Creating a Stream and Ingesting Data Tutorial

This tutorial will walk you through creating a data stream, then Ingesting data into the stream.

Creating a Data Stream (topic)

Before we can ingest data, we need create a stream for the data. A stream is created by submitting the stream metadata to Kafka. For the exact semantics surrounding the metadata see Metadata Management Overview].

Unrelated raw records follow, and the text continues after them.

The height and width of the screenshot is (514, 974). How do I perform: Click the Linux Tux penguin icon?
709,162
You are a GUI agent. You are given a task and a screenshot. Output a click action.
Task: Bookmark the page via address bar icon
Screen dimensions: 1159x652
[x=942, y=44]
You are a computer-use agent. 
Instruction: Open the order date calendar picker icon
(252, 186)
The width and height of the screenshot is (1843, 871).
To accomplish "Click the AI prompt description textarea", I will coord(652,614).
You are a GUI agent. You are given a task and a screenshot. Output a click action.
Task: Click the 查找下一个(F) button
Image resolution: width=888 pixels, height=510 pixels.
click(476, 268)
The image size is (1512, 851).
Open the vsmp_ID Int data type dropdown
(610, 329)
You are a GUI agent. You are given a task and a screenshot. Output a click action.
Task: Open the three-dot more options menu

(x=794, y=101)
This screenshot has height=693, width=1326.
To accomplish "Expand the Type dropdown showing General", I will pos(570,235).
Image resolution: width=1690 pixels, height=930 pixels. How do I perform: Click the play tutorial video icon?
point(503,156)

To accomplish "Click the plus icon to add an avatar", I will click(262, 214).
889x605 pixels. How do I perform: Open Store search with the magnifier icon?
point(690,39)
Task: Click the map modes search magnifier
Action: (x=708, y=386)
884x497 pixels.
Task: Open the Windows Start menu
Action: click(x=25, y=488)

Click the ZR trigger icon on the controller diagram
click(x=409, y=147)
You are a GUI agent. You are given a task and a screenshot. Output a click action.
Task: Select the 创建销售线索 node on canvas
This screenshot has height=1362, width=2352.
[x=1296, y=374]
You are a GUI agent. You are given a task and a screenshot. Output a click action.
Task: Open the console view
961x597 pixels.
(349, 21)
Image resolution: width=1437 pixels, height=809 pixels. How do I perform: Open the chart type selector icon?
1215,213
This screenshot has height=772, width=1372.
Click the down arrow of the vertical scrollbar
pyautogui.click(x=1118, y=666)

Here's an example of using `curl` to post the metadata payload to Kafka:

curl -X POST \
   http://{{host}}:{{port}}/topics \
   -H 'Content-Type: application/json' \
   -d '{
	"subject": "exp.data-platform.dvs-sandbox.Test",
	"streamType": "History",
	"derived": false,
	"dataClassification": "Public",
	"contact": "bob@pluralsight.com",
	"notes": "lorem ipsum",
	"schema": {
		"type": "record",
		"name": "Test",
		"namespace": "exp.data-platform.dvs-sandbox",
		"fields": [{
				"name": "id",
				"type": "string"
			},
			{
				"name": "messageNumber",
				"type": "int"
			},
			{
				"name": "messagePublishedAt",
				"type": {
					"type": "string",
					"logicalType": "iso-datetime"
				}
			}
		]
	}
}'


For additional details on the required format for the "schema" definition see Schemas (Avro).

Ingesting Data

Next, we can start POSTing data to `/ingest`. You will see some of the headers below that specify how the data is stored in the DVS. To get more information on the headers and what they mean, please see the ingest documentation.

curl -X POST \
	http://{{host}}:{{port}}/ingest \
	-H 'Content-Type: application/json' \
	-H 'hydra-ack: replicated' \
	-H 'hydra-kafka-topic: exp.data-platform.dvs-sandbox.Test' \
	-d '{
	"id": "5de47f5a-1c4f-4128-b537-4f44faabaaa1",
	"messageNumber": 1,
	"messagePublishedAt": "2018-11-08T01:00:00+00:00"
}'

To verify the data was successfully ingested

  • There are a few different ways to verify the publishing of your data:

    1. the HTTP endpoint (http://{{host}}:{{port}}/streams/{{topic_name}}?start=latest&groupId=test) is probably the easiest way. This endpoint uses chunked transfer encoding, meaning that the connection will be continuously open for as long as a). there is a client connected to it or b). no records are received within a timeout. (idleTimeout request param, defaults to 60s).
    2. if you're looking for a current “snapshot”, you can download a json file to your local computer by using the download parameter. For example: http://{{host}}:{{port}}/streams/{{topic_name}}?groupId=test&start=earliest&download=true
    3. or you could submit a streaming job to replicate the data, and verify that you're seeing messages you've sent to ingest be replicated (Streaming Data Tutorial).

Troubleshooting

If you're getting errors posting to ingest. 

  • make sure your headers are correct!
  • Hydra ingestion relies on several values to validate your data, make sure it gets sent to the right topic, and make sure you have the ability to update and delete messages
  • did you evolve your avro schema?
  • does your avro schema match your data?